## Requirements
Retype every line of the listing below word for word, leaving the pictures out of your answer.

## Element and text position data
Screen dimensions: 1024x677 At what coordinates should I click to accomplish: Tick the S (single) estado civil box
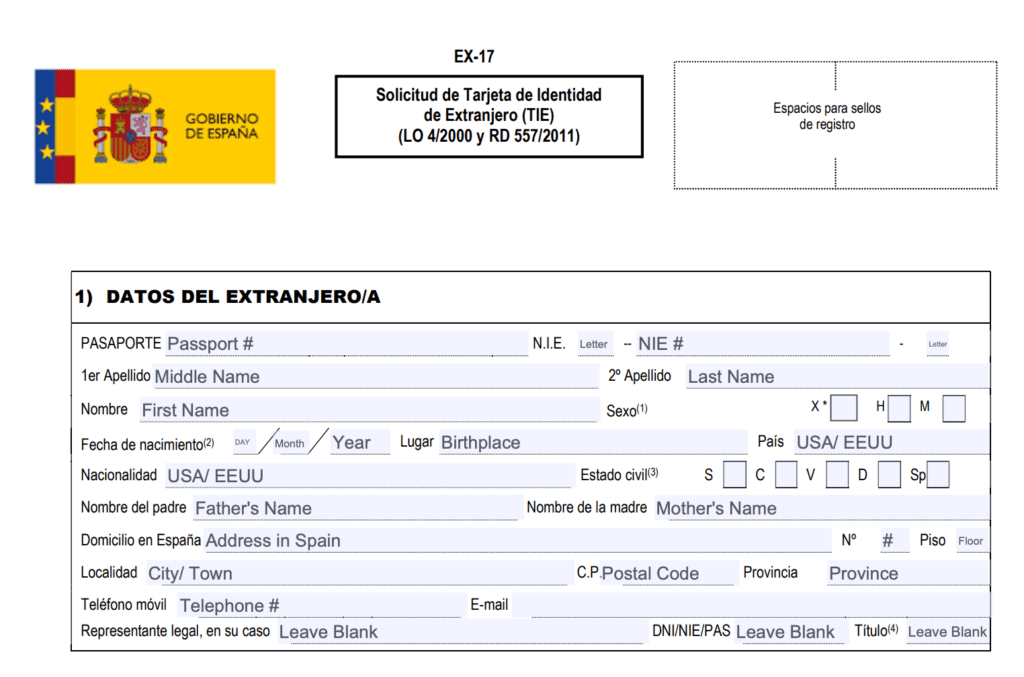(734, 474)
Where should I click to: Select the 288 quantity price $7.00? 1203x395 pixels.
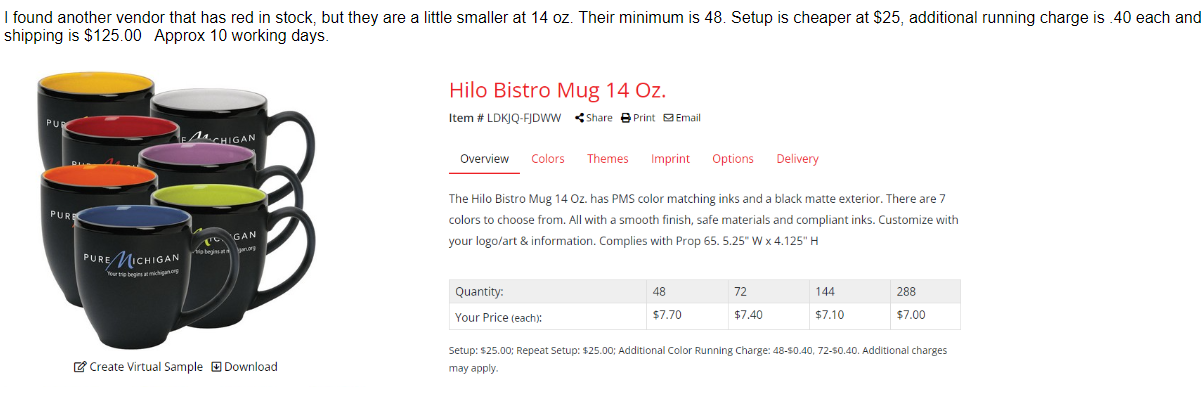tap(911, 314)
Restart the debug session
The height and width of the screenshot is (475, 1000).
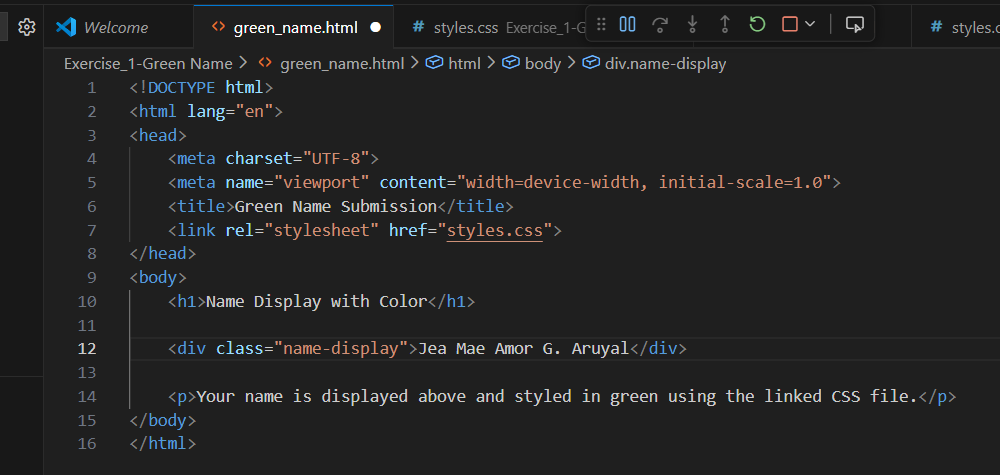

## Task output
Screen dimensions: 1024x677 At what coordinates should I click to accomplish: Tick the S (single) estado civil box
(734, 474)
Where should I click to: Select the 288 quantity price $7.00? 1203x395 pixels.
tap(911, 314)
Restart the debug session
The height and width of the screenshot is (475, 1000).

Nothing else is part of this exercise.